# Gunting Knife Review - forwarded



## DoctorB (Mar 16, 2003)

Gunting Knife Review - forwarded 
I just read the following review of the Gunting Knife, by Greg Walker. Mr. Walker is writing this review from military perspective; however, I have found several points of compatibilty wwith his opinions as a civilian. The review was posted on Blade Forum.

Jerome Barber

----------------------------------------------------------------

Reverse Grip Gunting 

Bram Frank just touched base and has posted a live blade Gunting to me for review and evaluation. 

I'm pleased to help Bram with this effort given all the strong affirmation posted on the Forum by owners and users of the Gunting, and my own recent experience with the CRIMPET model (Less than Lethal). 

From that experience I can attest the Gunting is superb in the reverse grip, as designed and intended. This is a fighting range issue and H2H at punching / head-knees-elbow ranges demands a reverse grip be taken for maximum effectiveness. 

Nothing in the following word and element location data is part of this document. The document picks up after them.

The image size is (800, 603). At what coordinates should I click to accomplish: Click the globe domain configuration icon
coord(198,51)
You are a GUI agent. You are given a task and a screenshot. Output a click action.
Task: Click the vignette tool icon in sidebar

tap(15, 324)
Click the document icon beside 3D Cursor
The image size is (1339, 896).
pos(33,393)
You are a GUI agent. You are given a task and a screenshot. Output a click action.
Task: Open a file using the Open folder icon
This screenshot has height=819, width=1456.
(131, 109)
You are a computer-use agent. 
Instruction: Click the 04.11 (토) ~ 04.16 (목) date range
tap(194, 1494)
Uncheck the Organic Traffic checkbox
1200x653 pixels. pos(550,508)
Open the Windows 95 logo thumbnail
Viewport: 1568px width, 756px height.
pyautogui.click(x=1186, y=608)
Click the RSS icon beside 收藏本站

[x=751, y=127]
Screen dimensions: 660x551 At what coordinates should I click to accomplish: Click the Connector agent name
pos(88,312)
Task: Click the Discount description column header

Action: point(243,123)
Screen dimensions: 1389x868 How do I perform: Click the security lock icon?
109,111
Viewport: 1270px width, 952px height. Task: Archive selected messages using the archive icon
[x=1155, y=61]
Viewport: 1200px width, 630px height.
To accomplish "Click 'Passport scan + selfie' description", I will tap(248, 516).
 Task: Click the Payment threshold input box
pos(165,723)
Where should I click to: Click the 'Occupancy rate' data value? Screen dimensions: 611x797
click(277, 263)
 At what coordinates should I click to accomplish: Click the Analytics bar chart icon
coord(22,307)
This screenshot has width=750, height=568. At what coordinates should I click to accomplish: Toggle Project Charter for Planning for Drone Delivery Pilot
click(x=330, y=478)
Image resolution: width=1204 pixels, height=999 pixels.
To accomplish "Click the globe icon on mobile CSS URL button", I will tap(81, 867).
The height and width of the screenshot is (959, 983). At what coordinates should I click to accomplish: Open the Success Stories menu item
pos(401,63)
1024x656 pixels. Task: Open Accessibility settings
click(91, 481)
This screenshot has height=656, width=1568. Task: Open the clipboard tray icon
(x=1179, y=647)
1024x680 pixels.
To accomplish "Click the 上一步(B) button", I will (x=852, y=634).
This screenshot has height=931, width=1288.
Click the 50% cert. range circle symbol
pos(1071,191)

I just recently completed a month long H2H training program where I taught, among other subjects, bladework to include the reverse grip. This follows the month long program taught to Malaysian special operations personnel in and on 
the same subject. The Gunting is an excellent tool/weapon system offering both Less than Lethal and Lethal applications dependent upon mission requirements. I suppose this is why both local and international LE and elite unit militaries are taking advantage of Bram's program and knife as opposed 
to other more traditional options and / or courses of action. 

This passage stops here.